Selected passage
_ _ _ _ _ _ _

In hindsight the problem was scarcity, I felt more comfortable in Electronic Engineering but the jobs were so few that I was only applying for roles that required experience. The places that gave me an interview probably thought they were doing me a favour, but it actually came close to ruining my confidence entirely. Thankfully, the first Junior Software Engineer job I applied for was offered to me. I took it with absolutely no hesitation.

The job was actually quite neat. I was working on an almost decade old desktop application running on Windows, written in a combination of C++ and C#. It was a great place to get my palms sweaty and do some practical learning, and I spent most of my evenings learning and practising on my own projects. Within my first six months the "superstar" developer that had been doing all of the cool green field work resigned. This left a void that I happily filled, becoming the "get this thing done quickly however you want" guy.

It's my nature that any job at this stage would have consumed my life, as I brute forced my way out of the imposter syndrome. However, in this time I discovered that I absolutely loved Software Engineering. Of all the engineering disciplines it has the shortest dopamine loop, the largest freedoms and often the coziest jobs.

I stayed in this gig for roughly two years, long enough to become more than capable in a few languages; C++, C#, Java, JavaScript. I was playing with home servers, phone apps, and confident enough to share an open source project without immediately deleting it. I wouldn't have described myself as anything other than enthusiastic and eager to learn, but I was getting itchy for a more challenging (and higher paid) job elsewhere, so I began looking.

me

2010 - Got Me a Pretend Job in Tech

 

Towards the end of my education I had two jobs. The first was a summer internship as a QA Engineer at Sony, working on their video editing tooling. The job itself was awful. My task was to locate every single text string within the product and create a map describing how to find it in the UI. The purpose was to make life easier for the full-timers when they would later need to verify translations of the product. This one task took the entire summer holiday and was so exhaustingly boring that I (quite unfairly) couldn't bare the thought of a job in QA going forwards.

_ _ _ _ _ _ _

Data extract
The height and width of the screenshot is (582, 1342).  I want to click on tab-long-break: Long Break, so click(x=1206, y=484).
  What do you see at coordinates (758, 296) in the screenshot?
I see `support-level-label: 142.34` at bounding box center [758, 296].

_ _ _ _ _ _ _

Exercises
1) In the career story, how long did the writer stay in the first Junior Software Engineer job?
2) Continue the career story from its last sentence, in the same first-person voice.

Outputs for the tasks
1) Roughly two years.

2)
The second gig was a stint teaching at a summer camp aimed at technologically interested teens, appropriately called Tech Camp. This was probably the most fulfilling job I've ever had, I loved being able to teach in an environment that was primarily about fun, engagement and absolutely chaotic. The kids were always great, there's something about willingly wanting to attend a nerd camp that filtered out the losers. The staff were similarly great, likely for the same reasons. I loved this job so much that I continued doing it in the holidays from my subsequent full-time jobs. I would have happily taught there for free. No one tell Tom.

2008 - I'm Just Here to Learn

me reading university
 

The furthest back I'm willing to go on this page is my university days. I studied Robotics at the University of Reading because I wanted a mixture of Electronic and Software Engineering, and also robots are cool. I was not a complex person. The degree was pretty good in that it kept me engaged with lots of practical work and gave me a good entry into lots of engineering disciplines.

However, one concern that I felt towards the end was that having a jack-of-all-trades degree made me less qualified for an entry level job than my peers, since there aren't many jobs that would actually mix all of those disciplines into a single role. The reality, as I found much later, was that any degree is equally unable to make you feel qualified for a job you've never had. In fact, having a job often isn't enough to make you feel qualified for that job.

I came very close to being trapped in academia as my third year dissertation resulted in a published paper, or two. I was offered a PhD position provided I could secure the funding, which I felt was the perfect substitution for the terrifying ordeal of having to look for a real job.

Luckily I was terrible at fundraising as I also hated it. I didn't feel particularly conflicted when, after a stressful summer of cold emails and dead ends, I dropped the pursuit and looked for jobs in anything I could find local to Reading, Berkshire.